Escapado ao vício para cair na indigência, o moço não cessava, de
lutar contra o destino; houve um momento em que julgou sobrepor-se-lhe. Aos
primeiros lampejos da sorte, esqueceu-se de seus males e do protector. Mas logo
sofreu o castigo dessa ingratidão; todas as esperanças se lhe desvaneceram. A
juventude favorecia-o, mas em vão; suas idéias romanescas deitavam tudo a
perder. Não tinha capacidade nem astúcia que lhe abrissem caminho fácil, e,
como não era morigerado nem malicioso, tantas coisas pretendeu que não alcançou
nenhuma. Caído novamente na miséria, sem pão, sem asilo, quase a morrer de
fome, lembrou-se de seu benfeitor.

Procurou-o outra vez, encontrou-o, e foi bem
recebido. A presença do jovem
recordou ao eclesiástico uma das boas acções da sua vida; lembranças destas rejubilam
sempre a alma. Era um homem naturalmente humano, compassivo, que avaliava,
pelas suas, as penas dos outros; o bem-estar não lhe endurecera o coração, e as
lições da sabedoria e uma virtude esclarecida tinham-lhe fortalecido a boa
índole. Acolheu o moço e diligenciou–lhe um abrigo, onde o recomendou,
repartindo com ele tudo de que dispunha, que mal chegava para os dois. Fez
mais: instruiu-o, consolou-o, ensinou-lhe a difícil arte de suportar
pacientemente a adversidade.

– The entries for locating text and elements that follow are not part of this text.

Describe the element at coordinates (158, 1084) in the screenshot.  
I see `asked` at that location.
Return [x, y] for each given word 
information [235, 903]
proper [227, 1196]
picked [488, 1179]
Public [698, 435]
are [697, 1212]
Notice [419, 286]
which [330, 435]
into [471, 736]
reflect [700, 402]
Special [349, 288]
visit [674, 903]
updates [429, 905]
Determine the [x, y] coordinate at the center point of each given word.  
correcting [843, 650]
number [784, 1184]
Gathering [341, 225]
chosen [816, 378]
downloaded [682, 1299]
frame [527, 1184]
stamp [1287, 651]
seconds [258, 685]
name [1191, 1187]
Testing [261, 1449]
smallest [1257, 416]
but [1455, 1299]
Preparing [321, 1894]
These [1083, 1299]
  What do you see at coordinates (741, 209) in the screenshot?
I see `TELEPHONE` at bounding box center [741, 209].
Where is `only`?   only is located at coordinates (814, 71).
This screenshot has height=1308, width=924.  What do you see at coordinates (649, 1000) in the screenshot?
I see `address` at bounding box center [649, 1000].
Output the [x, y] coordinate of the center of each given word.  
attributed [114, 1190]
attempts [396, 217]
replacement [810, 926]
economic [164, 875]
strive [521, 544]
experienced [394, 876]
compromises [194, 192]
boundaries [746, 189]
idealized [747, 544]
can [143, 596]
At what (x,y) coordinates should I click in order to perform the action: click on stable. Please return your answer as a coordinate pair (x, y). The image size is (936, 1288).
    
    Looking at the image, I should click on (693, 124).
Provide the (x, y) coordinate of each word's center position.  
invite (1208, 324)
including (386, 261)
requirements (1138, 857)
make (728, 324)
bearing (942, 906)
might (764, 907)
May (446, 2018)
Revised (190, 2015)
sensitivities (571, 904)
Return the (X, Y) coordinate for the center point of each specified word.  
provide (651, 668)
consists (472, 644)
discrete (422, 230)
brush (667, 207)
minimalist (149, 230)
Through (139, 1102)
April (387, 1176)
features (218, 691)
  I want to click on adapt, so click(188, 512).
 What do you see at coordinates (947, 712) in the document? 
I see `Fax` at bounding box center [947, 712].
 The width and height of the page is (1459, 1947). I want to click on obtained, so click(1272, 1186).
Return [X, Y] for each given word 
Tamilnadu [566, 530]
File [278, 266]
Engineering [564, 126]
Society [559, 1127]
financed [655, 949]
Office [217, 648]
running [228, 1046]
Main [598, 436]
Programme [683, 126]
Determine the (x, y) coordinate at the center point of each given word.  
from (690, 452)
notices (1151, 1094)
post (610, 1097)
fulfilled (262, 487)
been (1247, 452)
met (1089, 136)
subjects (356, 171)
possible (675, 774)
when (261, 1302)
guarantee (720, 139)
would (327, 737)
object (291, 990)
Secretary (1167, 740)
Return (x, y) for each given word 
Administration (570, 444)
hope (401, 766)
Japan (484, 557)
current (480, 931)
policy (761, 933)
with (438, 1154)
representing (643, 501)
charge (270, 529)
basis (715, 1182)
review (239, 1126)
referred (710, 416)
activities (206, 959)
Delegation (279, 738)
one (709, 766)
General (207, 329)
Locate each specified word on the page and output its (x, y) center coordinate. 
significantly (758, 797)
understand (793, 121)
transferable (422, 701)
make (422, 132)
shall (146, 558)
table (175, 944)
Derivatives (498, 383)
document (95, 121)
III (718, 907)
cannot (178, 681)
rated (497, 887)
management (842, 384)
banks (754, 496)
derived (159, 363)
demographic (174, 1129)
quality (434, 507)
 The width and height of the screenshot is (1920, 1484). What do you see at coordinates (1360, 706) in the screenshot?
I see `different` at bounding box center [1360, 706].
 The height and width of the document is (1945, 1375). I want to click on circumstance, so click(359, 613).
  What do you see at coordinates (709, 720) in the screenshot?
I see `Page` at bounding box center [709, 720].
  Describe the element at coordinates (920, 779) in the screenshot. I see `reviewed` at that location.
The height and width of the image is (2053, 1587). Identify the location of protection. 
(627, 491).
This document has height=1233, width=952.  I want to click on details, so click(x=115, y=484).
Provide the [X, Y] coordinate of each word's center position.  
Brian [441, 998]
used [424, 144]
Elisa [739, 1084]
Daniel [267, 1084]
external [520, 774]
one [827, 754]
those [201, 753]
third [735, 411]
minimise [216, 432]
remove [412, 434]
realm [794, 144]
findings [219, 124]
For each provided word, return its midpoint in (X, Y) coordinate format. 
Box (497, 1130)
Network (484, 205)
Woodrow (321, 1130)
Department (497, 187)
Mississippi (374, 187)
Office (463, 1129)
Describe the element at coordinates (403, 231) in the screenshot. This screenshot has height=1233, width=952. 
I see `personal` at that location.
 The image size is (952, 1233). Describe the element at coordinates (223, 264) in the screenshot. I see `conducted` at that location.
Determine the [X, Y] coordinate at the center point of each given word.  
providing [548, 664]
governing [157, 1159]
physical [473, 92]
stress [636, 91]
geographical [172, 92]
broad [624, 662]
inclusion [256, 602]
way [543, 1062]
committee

Homens de preconceitos, esperaríeis, porventura,
isto de um padre e na Itália?

Este honrado eclesiástico era um pobre vigário saboiano, de mal com seu
bispo, devido a uma aventura de juventude, e que atravessara os montes em busca
dos recursos que lhe faltavam em seu país. Não carecia de talento nem de
cultura; com uma figura interessante, encontrou protectores que o colocaram em
casa de um ministro, como educador de seu filho. Preferia a pobreza à
dependência, e não sabia como se conduzir com os grandes. Não ficou muito tempo
com este, mas não perdeu sua estima, quando o deixou; e, como levava uma vida
sensata e era estimado de toda a gente, alimentava a esperança de reconquistar um dia o apreço do bispo e obter um pequeno curato
nas montanhas, onde passasse o resto da vida. Não tinha mais ambições.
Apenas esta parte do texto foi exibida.